Type of Accelerator.distributed_type() might be wrong

huggingface / accelerate

🚀 A simple way to launch, train, and use PyTorch models on almost any device and distributed configuration, automatic mixed precision (including fp8), and easy-to-configure FSDP and DeepSpeed support

https://huggingface.co/docs/accelerate

Apache License 2.0

7.97k stars 970 forks source link

Type of Accelerator.distributed_type() might be wrong #3205

Closed ffrancesco94 closed 3 weeks ago

ffrancesco94 commented 3 weeks ago

Hi, I am trying to run one of the slurm examples, specifically multi-node GPU training. I tried to pick two GPUs on two different nodes as a small test. If, during the complete_nlp_example.py script I make it print the number of GPUs with accelerator.num_processes and the type with accelerator.distributed_type, I get 2 (correctly), but the type is DistributedType.MULTI_CPU. Is this just a case of the multi-node "shadowing" the fact that each node actually has GPUs or does it mean that the model is actually running on CPUs? Thank you!

muellerzr commented 3 weeks ago

It would mean it's actually running on CPU. You can verify this by checking the device of the model or the data coming in

ffrancesco94 commented 3 weeks ago

Thank you! So to be clear, whether the GPUs sit all on one node or they're distributed, the type should be always MULTI_GPU?

PS: checking the device would still mean doing it through the Accelerator object or how else?
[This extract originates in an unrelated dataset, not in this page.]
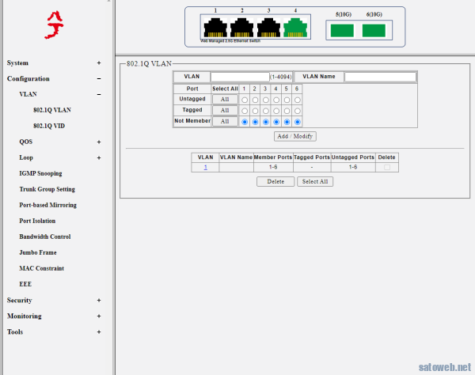Click the port 3 Ethernet jack icon
Viewport: 475px width, 375px height.
[268, 28]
Thank you very much!

On Wed, 30 Oct 2024, 18:34 Zach Mueller, @.***> wrote:

It would mean it's actually running on CPU. You can verify this by checking the device of the model or the data coming in

— Reply to this email directly, view it on GitHub https://github.com/huggingface/accelerate/issues/3205#issuecomment-2447895437, or unsubscribe https://github.com/notifications/unsubscribe-auth/AGGGVZNFUQLGY2GJIGVC53LZ6EKA5AVCNFSM6AAAAABQ4RQPOCVHI2DSMVQWIX3LMV43OSLTON2WKQ3PNVWWK3TUHMZDINBXHA4TKNBTG4 . You are receiving this because you authored the thread.Message ID: @.***>

muellerzr commented 3 weeks ago

Correct.

You can also do from accelerate import PartialState; print(PartialState().device)

For a quick one-liner

ffrancesco94 commented 3 weeks ago

Ok, seems like I'm hitting some kind of bug, opening another thread for that though.